The role of lipid emulsions containing omega-3 fatty acids for medical and surgical critical care patients

In critical illness the regulation of inflammation and oxidative stress can improve patient outcomes, and thus omega-3 polyunsaturated fatty acids (PUFAs) have been used as part of parenteral nutrition (PN) owing to their potential anti-inflammatory effects. The international lipids in PN Summit, encompassed discussions and the production of consensus guidelines concerning PN intravenous lipid emulsion (ILE) use in critical care. The Lipid Summit participants agreed that the inclusion of fish oil in ILEs is associated with meaningful clinical benefits without signals of harm, based on a strong biological rationale and current clinical evidence. Decisions concerning ILE choice should be made based on current evidence, thus addressing clinical requirements for guidance, particularly as further definitive evidence seems unlikely to occur. In addition, a future of individualized ICU care is envisioned, yielding better clinical outcomes. This approach will require the greater use of intelligent study designs incorporating the use of biomarkers of omega-3 derivatives, inflammatory-resolving processes, and/or muscle protein breakdown.

Clinical outcomes during critical illness are influenced by the balance between inflammation/oxidative stress and the anti-inflammatory immune response [1]. Normally, antioxidant and anti-inflammatory defense systems regulate inflammation and oxidative stress, but this ability can be compromised during critical illness, exacerbated by advanced age, comorbidities, and illness severity [2]. Omega-3 polyunsaturated fatty acids (PUFAs) used in parenteral nutrition (PN) have been investigated in research and clinical practice, owing to their potential anti-inflammatory attributes [3].

The purpose of this commentary is to: (1) provide a short overview of the biological role of omega-3-PUFAs in critical illness; (2) summarize related clinical evidence; (3) discuss potential controversies in this area; and (4) outline guidance and future directions. The impetus for this commentary is derived from the international Lipids in Parenteral Nutrition Summit, held on November 3 and 4, 2022, in New Orleans, USA, involving a panel of international experts with clinical and scientific experience of PN to discuss biological and clinical aspects of lipids used in PN [4]. Consensus statements were produced to provide practical guidance regarding the use of lipid emulsions in PN that complement societal critical care nutrition guidelines [5,6,7], a full set of which will be published elsewhere [4]. Table 1 shows a subset of the consensus statements which are relevant to the critical care setting.
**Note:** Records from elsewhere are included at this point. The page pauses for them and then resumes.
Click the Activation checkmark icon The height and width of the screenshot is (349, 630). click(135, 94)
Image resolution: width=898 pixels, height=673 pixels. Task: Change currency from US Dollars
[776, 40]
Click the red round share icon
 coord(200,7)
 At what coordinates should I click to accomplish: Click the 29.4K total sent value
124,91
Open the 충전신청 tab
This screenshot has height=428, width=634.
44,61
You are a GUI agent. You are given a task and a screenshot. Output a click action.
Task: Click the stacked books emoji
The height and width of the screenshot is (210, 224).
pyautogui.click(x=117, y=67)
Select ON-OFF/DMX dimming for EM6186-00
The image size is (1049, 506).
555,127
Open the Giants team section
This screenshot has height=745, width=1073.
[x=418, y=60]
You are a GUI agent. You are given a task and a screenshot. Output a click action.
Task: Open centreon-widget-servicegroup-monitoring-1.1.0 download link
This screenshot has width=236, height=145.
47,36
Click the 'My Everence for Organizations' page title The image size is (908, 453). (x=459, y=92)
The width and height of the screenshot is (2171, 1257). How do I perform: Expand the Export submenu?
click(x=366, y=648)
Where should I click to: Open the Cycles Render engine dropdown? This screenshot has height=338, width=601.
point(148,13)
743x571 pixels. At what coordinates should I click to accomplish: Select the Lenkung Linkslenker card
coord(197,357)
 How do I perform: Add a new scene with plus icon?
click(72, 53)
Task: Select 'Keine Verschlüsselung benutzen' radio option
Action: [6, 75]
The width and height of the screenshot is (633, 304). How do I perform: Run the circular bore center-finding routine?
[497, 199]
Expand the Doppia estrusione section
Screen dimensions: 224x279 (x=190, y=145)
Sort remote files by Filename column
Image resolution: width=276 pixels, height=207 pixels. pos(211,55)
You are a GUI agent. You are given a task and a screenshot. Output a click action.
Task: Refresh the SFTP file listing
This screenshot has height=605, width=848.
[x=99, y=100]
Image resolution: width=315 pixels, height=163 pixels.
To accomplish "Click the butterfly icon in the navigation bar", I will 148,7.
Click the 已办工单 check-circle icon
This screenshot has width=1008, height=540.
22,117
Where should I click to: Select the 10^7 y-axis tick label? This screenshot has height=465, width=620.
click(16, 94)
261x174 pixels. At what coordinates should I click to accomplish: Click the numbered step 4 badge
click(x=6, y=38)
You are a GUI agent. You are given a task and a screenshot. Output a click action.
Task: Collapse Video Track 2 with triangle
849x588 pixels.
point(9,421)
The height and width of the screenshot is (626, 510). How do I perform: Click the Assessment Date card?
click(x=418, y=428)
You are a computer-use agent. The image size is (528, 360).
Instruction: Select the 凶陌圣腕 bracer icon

Excessive and uncontrolled inflammation is a hallmark of critical illness, and the ability of the host response to resolve inflammation and return to homeostasis has implications on clinical outcomes [1]. Resolution of inflammation is now understood to be a highly coordinated and biosynthetically active programmed response in which specialized pro-resolving mediators (SPMs) take on important coordinating tasks [8]. Arachidonic acid and long-chain omega-3 PUFAs (i.e. eicosapentaenoic acid [EPA] and docosahexaenoic acid [DHA]) are precursors for SPMs. SPM ‘families’ include lipoxins (from arachidonic acid) and resolvins, protectins, and maresins (from long-chain omega-3 PUFAs). Each SPM family has distinct roles in inflammation resolution—actively disrupting inflammatory pathways and shifting the immune response towards resolution and homeostasis (Fig. 1) [1, 2, 8,9,10]. Contrary to many common anti-inflammatory drugs, immune modulation and tissue repair involving SPMs occurs without compromising host defences [8, 9].

The acute inflammatory response to critical illness and its resolution or progression to chronic inflammation. Pro-resolution lipid mediators (i.e. resolvins, protectins, and maresins) typically derive from omega-3 polyunsaturated fatty acids (PUFAs). Pro-inflammatory lipid mediators (i.e. prostaglandins or leukotrienes) typically derive from omega-6 PUFAs. In critical illness, prolonged inflammation triggers effects on different organs that can result in organ damage. However, the timely resolution of inflammation is associated with more favorable clinical outcomes [1, 2, 8,9,10]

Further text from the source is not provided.